[START Source passage]
Use a bullet pointed list of all the relevant skills you have to offer. This section needs to be tailored to the role and closely match the job description.
This section can also be called ‘Key skills’ or ‘Core skills’, and should grab the reader’s attention. Be specific with your skills and narrow them all down to what would benefit the role. The hiring manager should quickly be able to identify and understand each and every skill you state on your CV.
Here, you can decide to list as many qualifications as you like. However, we would advise to keep everything as relevant as possible. For instance, your GCSE or A-level results may not be of interest to the employer if you took those 20 years ago. Since then you may have built up a nice list of qualifications relevant and focused on your career. This would more likely to be of interest, and would save a lot of space.
If however you are quite early in your career and you want to showcase your school and college achievements, then go ahead. If you lack work experience you may also want to go into more detail on certain projects and assignments.
University degrees are often listed on the CV, and you can also go into more detail if you wish. Employers sometimes like to read about what you did and maybe even see your dissertation. Again, this would be really valuable to a CV that lacks in work experience.
Your list of qualifications and education should be in reverse chronological order. Use bullet points whenever possible so it is easier to read and sits well on the page.
This section should include your entire work history, but with an emphasis on the most recent and relevant roles. The employer will not be too concerned with anything over a decade ago, unless it was vitally important to them. List your tasks and daily responsibilities using bullet points, and keep lesser important roles down to a brief description.
Each role should clearly state the name of the company, your job title, and a brief description of what you did. You may also want to include a sentence or two about what the company did if this is not obvious to the employer. Again, keep as much information as relevant as possible.
Your timeline should be in reverse-chronological order, with your most recent role at the start. Don’t forget that part time roles and voluntary work should also go in this section. Training courses and anything else you attended during an employment gap should also go here.
Performance is also a key factor when the hiring manager decides who to call back for an interview. Your long list of tasks and excellent work experience will not provide this. So make sure you give examples of your past performances so the employer can envisage how you will function for them.
[END Source passage]
[START Entries shown]
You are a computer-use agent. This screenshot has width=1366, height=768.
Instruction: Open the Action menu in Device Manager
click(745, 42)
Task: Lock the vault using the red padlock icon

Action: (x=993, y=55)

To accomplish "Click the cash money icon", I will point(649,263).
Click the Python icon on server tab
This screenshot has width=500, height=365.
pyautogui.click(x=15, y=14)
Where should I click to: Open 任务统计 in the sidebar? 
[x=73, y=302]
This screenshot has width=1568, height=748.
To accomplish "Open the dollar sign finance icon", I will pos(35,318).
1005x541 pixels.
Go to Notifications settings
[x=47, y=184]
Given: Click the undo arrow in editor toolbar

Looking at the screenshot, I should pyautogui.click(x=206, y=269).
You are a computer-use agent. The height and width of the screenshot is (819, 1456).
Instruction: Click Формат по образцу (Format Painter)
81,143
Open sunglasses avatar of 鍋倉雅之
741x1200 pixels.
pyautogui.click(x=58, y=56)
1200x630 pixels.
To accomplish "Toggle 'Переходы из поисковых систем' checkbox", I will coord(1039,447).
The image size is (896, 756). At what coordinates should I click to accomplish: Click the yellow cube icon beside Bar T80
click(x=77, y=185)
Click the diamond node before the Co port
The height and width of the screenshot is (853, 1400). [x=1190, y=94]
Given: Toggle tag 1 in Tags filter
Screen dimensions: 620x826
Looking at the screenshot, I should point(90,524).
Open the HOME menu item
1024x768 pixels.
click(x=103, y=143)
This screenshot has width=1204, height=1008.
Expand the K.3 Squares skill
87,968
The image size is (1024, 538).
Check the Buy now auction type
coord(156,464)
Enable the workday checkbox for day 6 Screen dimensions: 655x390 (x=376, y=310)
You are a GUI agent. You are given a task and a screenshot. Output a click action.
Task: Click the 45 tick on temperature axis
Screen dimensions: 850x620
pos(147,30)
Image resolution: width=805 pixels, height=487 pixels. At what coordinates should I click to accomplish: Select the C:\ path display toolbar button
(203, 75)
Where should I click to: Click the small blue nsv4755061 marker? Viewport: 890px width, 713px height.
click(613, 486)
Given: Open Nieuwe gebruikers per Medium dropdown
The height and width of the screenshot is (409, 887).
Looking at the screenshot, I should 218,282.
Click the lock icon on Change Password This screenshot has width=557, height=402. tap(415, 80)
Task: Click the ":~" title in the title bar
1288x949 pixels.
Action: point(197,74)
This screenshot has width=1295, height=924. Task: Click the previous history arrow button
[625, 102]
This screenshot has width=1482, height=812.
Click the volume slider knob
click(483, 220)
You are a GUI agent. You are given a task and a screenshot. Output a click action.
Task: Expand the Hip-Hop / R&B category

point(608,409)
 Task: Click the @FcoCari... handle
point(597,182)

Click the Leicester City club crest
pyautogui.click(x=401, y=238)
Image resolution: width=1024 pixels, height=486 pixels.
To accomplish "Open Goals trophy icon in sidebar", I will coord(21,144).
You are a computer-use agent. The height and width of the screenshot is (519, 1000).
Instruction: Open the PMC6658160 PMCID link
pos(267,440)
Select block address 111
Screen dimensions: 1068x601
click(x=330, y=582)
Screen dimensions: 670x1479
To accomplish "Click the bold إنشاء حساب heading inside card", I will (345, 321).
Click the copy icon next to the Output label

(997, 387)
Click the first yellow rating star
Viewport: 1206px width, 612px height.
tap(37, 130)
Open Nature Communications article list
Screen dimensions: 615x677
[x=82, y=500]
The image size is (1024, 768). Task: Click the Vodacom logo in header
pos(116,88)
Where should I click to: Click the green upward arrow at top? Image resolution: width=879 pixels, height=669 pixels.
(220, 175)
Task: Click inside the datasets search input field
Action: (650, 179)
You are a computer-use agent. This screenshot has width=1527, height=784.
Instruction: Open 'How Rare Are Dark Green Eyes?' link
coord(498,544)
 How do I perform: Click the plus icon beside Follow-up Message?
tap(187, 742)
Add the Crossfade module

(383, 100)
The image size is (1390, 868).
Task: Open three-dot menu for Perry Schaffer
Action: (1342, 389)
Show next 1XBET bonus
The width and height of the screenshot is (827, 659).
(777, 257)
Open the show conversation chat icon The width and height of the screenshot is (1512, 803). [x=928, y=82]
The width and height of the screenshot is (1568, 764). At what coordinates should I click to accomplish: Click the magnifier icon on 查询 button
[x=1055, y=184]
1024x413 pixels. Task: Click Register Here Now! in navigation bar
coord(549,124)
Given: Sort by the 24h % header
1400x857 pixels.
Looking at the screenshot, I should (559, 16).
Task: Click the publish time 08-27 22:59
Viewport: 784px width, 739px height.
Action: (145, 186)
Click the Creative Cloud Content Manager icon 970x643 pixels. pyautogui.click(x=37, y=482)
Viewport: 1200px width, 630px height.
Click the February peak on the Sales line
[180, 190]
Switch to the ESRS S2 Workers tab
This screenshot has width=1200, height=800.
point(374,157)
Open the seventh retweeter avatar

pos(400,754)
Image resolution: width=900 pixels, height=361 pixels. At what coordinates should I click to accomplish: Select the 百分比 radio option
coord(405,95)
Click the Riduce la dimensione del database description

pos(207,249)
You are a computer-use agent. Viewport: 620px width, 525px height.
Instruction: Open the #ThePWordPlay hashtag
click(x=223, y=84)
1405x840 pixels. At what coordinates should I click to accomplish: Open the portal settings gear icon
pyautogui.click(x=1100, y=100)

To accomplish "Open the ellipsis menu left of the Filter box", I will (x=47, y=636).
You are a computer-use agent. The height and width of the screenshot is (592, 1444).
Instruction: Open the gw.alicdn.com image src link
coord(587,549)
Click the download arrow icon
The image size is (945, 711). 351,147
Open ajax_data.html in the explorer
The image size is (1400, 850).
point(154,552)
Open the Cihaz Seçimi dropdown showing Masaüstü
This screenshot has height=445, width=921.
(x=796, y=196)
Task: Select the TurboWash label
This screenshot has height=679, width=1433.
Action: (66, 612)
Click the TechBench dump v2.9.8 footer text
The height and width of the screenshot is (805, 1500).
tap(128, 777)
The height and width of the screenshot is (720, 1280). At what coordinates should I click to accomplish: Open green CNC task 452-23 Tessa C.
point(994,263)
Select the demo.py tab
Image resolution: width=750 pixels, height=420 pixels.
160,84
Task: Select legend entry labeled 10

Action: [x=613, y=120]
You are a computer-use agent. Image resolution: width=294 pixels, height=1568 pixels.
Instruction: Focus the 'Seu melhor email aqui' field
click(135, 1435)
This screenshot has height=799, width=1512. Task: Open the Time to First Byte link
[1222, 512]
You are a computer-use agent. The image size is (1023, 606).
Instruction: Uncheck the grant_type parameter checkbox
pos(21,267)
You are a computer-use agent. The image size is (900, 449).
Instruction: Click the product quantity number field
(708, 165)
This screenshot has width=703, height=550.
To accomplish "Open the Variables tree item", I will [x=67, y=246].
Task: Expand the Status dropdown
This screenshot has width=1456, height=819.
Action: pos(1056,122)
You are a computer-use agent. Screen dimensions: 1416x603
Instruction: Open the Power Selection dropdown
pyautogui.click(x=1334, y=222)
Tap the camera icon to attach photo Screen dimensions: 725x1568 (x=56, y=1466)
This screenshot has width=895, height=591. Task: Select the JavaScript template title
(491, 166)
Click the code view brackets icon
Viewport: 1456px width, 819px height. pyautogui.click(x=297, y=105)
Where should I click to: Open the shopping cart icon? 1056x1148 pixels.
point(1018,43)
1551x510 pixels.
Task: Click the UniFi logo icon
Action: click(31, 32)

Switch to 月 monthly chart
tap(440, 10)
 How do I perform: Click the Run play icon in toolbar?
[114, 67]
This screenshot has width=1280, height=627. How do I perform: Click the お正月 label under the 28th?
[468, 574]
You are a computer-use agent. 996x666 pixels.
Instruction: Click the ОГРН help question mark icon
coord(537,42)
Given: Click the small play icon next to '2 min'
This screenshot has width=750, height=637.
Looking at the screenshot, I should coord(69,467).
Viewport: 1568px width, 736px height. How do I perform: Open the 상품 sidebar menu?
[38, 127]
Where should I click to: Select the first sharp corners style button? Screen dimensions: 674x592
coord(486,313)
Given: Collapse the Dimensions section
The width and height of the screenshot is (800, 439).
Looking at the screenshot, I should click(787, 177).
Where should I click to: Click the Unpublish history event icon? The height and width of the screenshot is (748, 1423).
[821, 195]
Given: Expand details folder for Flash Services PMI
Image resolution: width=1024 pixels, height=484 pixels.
[END Entries shown]
» To be done:
1. What other names does the CV advice passage give for the skills section?
2. Continue the CV advice passage, starting right after its final sentence.

» Exercise answers:
1. It can also be called 'Key skills' or 'Core skills'.

2.
Don’t be afraid to provide actual numbers if that is relevant for your chosen career. As a salesperson you should focus upon your sales achievements – what targets have been met, how consistently, revenue, profit, and so on. If the employer can see actual numbers or even written examples of your performance, they are more likely to give you an interview – fact!
Hobbies and interests
This section is not mandatory and greatly depends on what your hobbies are. The most favourable interests to read from the employer’s perspective are creative, charitable and sporty.
Try to avoid writing the usual generic hobbies – reading, cinema, walking the dog, family time, hanging out with friends, and so on. These are of little interest to the employer and don’t add any value to your skills. However, there are certain hobbies that do add value.
Sporty hobbies can show the following:
- Team work
- Hard work
- Leadership (Captain of the team)
Creative hobbies can of course align with a creative role. But can also provide an insight into your personality. Here are a few examples of creative hobbies:
- Playing in a band
- Arts and crafts
- Website creation
Charitable hobbies are a great way of showing how selfless you are. An employer may want you to work extra hours and go above and beyond for the company. If you are willing and enjoy giving up your free time to help out a local charity, then clearly you show these excellent and valuable traits.
Your references should be carefully chosen and not just picked at random. You may not have a lot of choice, but if you do you should try to pick someone who is relevant to your career. Someone who can provide a reference within the same industry is more valuable to the new employer.
You should also contact your reference before you put them on your CV and ask them for permission. This will help them to prepare in advance and not get caught off guard.
Listing references on a CV is not always required, and some job seekers opt to state, ‘References on request’. This is perfectly acceptable and will save you space on your CV.